Activity:
Nothing in the data may be omitted; output it all verbatim.

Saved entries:
┏━━

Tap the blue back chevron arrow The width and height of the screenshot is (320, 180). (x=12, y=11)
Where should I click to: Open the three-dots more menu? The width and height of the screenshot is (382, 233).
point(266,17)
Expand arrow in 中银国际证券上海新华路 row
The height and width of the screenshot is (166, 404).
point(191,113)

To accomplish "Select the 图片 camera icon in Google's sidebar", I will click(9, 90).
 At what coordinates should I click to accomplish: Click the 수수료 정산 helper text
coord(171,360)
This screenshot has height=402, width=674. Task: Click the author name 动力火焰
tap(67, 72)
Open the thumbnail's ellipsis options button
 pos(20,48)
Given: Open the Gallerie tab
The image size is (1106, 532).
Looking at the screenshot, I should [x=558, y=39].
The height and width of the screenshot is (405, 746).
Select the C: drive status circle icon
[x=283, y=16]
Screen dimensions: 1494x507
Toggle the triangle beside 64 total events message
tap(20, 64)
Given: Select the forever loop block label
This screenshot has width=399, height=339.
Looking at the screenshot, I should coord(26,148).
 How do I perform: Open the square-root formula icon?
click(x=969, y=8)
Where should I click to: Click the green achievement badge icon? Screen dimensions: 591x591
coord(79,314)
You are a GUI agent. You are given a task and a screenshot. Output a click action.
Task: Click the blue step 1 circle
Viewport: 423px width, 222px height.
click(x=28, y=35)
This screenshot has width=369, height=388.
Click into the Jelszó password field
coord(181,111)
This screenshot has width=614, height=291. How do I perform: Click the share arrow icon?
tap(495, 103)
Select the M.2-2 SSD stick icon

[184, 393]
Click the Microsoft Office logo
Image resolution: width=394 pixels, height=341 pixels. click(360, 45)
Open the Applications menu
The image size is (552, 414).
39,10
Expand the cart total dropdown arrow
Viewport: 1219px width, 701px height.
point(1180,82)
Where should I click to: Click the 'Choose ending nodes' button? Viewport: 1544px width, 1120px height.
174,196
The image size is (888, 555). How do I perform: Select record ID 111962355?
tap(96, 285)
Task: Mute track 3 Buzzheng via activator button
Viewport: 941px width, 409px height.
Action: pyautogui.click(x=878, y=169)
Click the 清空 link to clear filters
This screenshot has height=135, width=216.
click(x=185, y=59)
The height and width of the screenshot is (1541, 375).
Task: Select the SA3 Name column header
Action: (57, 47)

┗━━

Expected answer:
Tap the blue back chevron arrow The width and height of the screenshot is (320, 180). (x=12, y=11)
Where should I click to: Open the three-dots more menu? The width and height of the screenshot is (382, 233).
point(266,17)
Expand arrow in 中银国际证券上海新华路 row
The height and width of the screenshot is (166, 404).
point(191,113)

To accomplish "Select the 图片 camera icon in Google's sidebar", I will click(9, 90).
 At what coordinates should I click to accomplish: Click the 수수료 정산 helper text
coord(171,360)
This screenshot has height=402, width=674. Task: Click the author name 动力火焰
tap(67, 72)
Open the thumbnail's ellipsis options button
 pos(20,48)
Given: Open the Gallerie tab
The image size is (1106, 532).
Looking at the screenshot, I should [x=558, y=39].
The height and width of the screenshot is (405, 746).
Select the C: drive status circle icon
[x=283, y=16]
Screen dimensions: 1494x507
Toggle the triangle beside 64 total events message
tap(20, 64)
Given: Select the forever loop block label
This screenshot has width=399, height=339.
Looking at the screenshot, I should coord(26,148).
 How do I perform: Open the square-root formula icon?
click(x=969, y=8)
Where should I click to: Click the green achievement badge icon? Screen dimensions: 591x591
coord(79,314)
You are a GUI agent. You are given a task and a screenshot. Output a click action.
Task: Click the blue step 1 circle
Viewport: 423px width, 222px height.
click(x=28, y=35)
This screenshot has width=369, height=388.
Click into the Jelszó password field
coord(181,111)
This screenshot has width=614, height=291. How do I perform: Click the share arrow icon?
tap(495, 103)
Select the M.2-2 SSD stick icon

[184, 393]
Click the Microsoft Office logo
Image resolution: width=394 pixels, height=341 pixels. click(360, 45)
Open the Applications menu
The image size is (552, 414).
39,10
Expand the cart total dropdown arrow
Viewport: 1219px width, 701px height.
point(1180,82)
Where should I click to: Click the 'Choose ending nodes' button? Viewport: 1544px width, 1120px height.
174,196
The image size is (888, 555). How do I perform: Select record ID 111962355?
tap(96, 285)
Task: Mute track 3 Buzzheng via activator button
Viewport: 941px width, 409px height.
Action: pyautogui.click(x=878, y=169)
Click the 清空 link to clear filters
This screenshot has height=135, width=216.
click(x=185, y=59)
The height and width of the screenshot is (1541, 375).
Task: Select the SA3 Name column header
Action: (57, 47)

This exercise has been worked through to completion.